(Dataset entries)
************

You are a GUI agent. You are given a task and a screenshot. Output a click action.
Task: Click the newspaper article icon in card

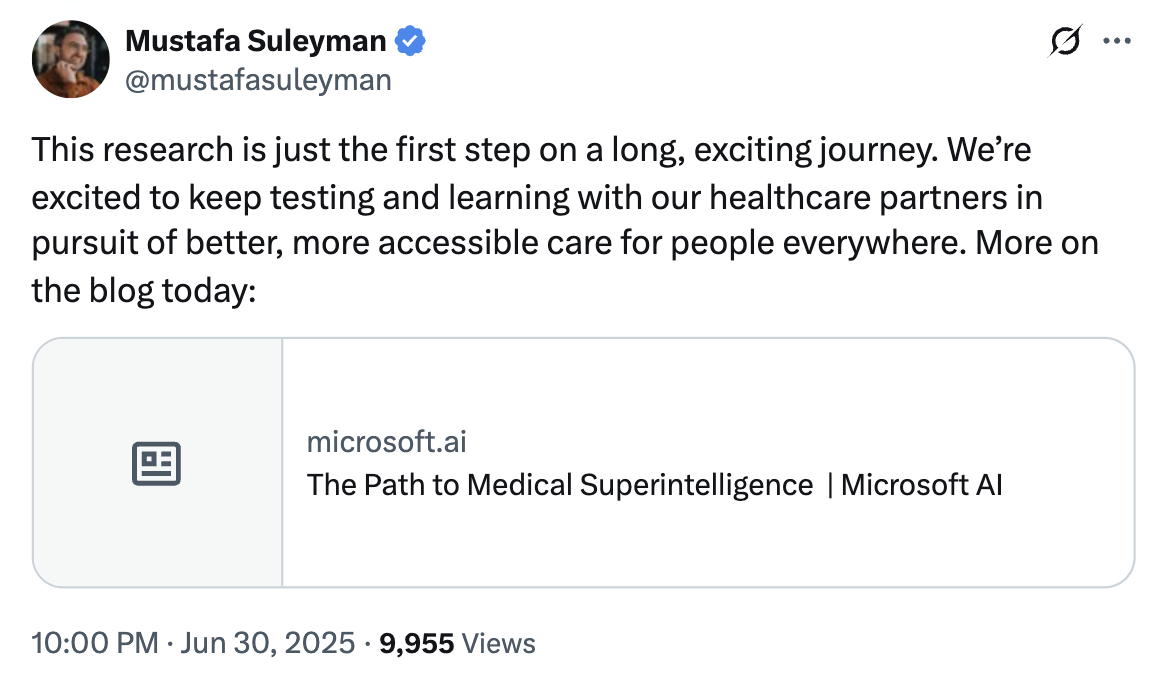[157, 464]
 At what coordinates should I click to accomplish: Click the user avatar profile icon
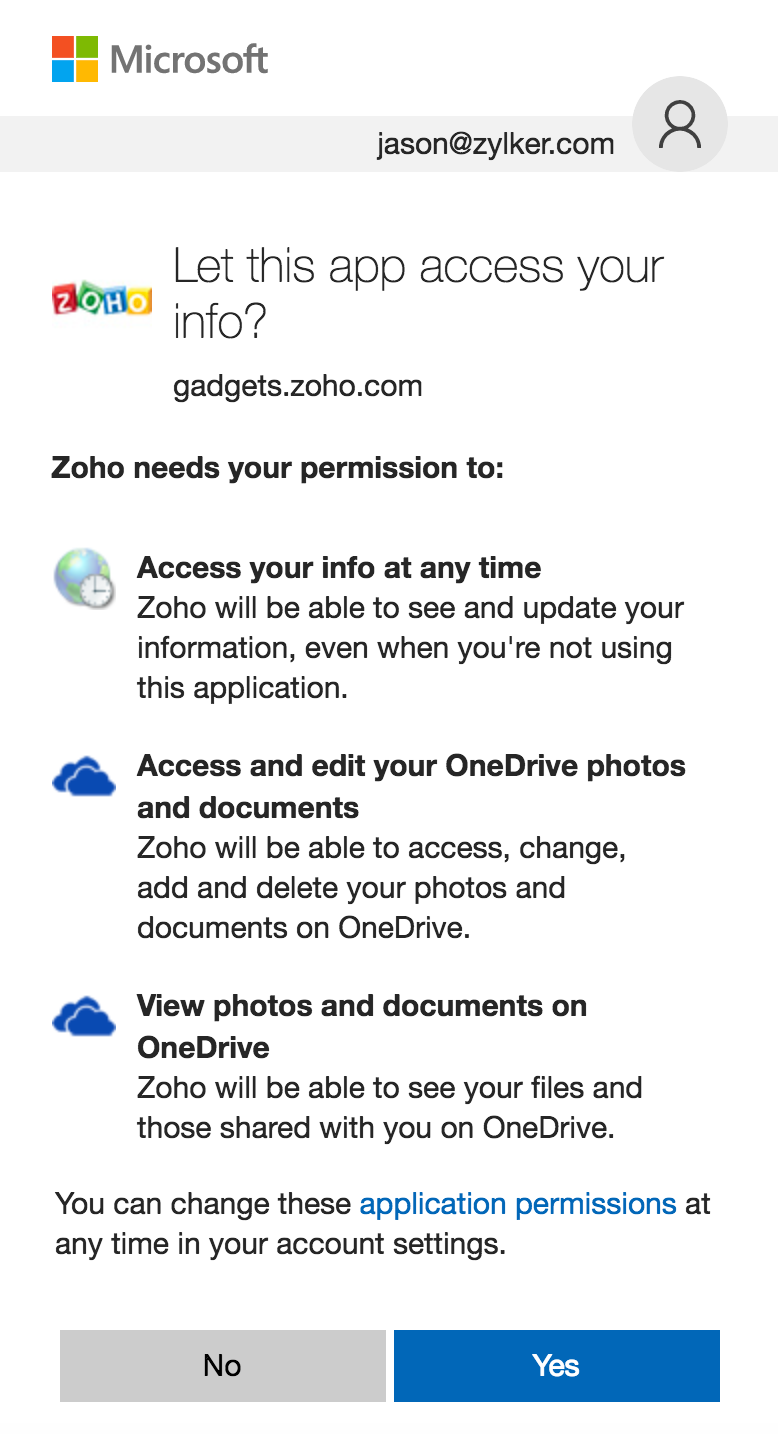680,125
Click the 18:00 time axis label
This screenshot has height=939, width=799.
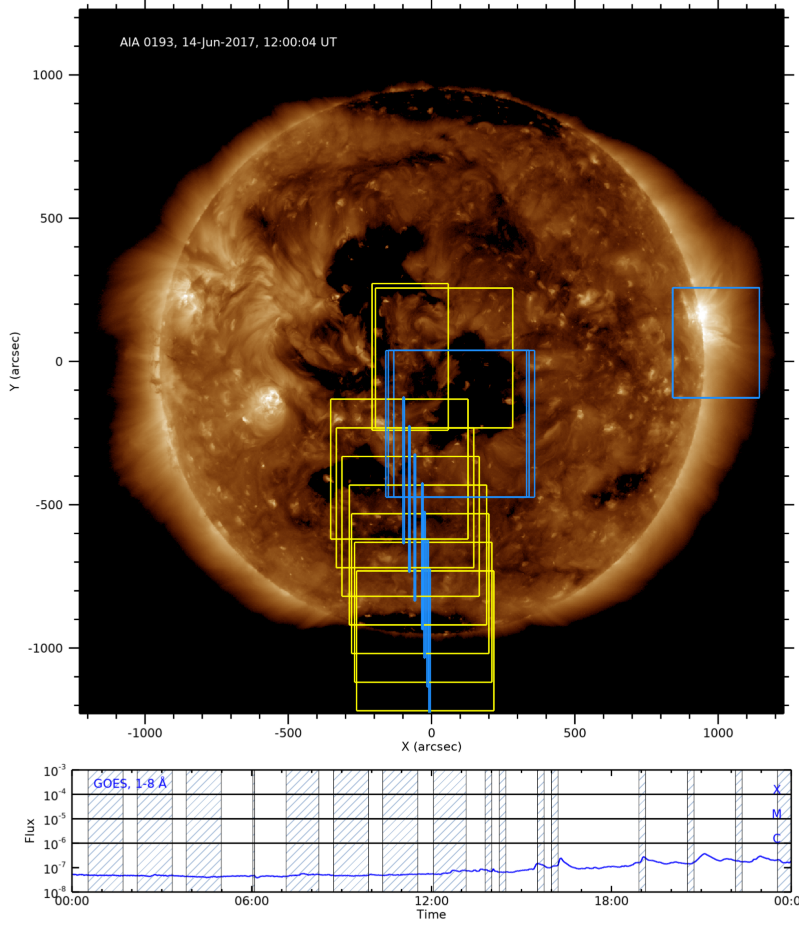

************

The answer must repeat every record exactly, with all pictures left out.

:: Solution ::
You are a GUI agent. You are given a task and a screenshot. Output a click action.
Task: Click the newspaper article icon in card

[157, 464]
 At what coordinates should I click to accomplish: Click the user avatar profile icon
680,125
Click the 18:00 time axis label
This screenshot has height=939, width=799.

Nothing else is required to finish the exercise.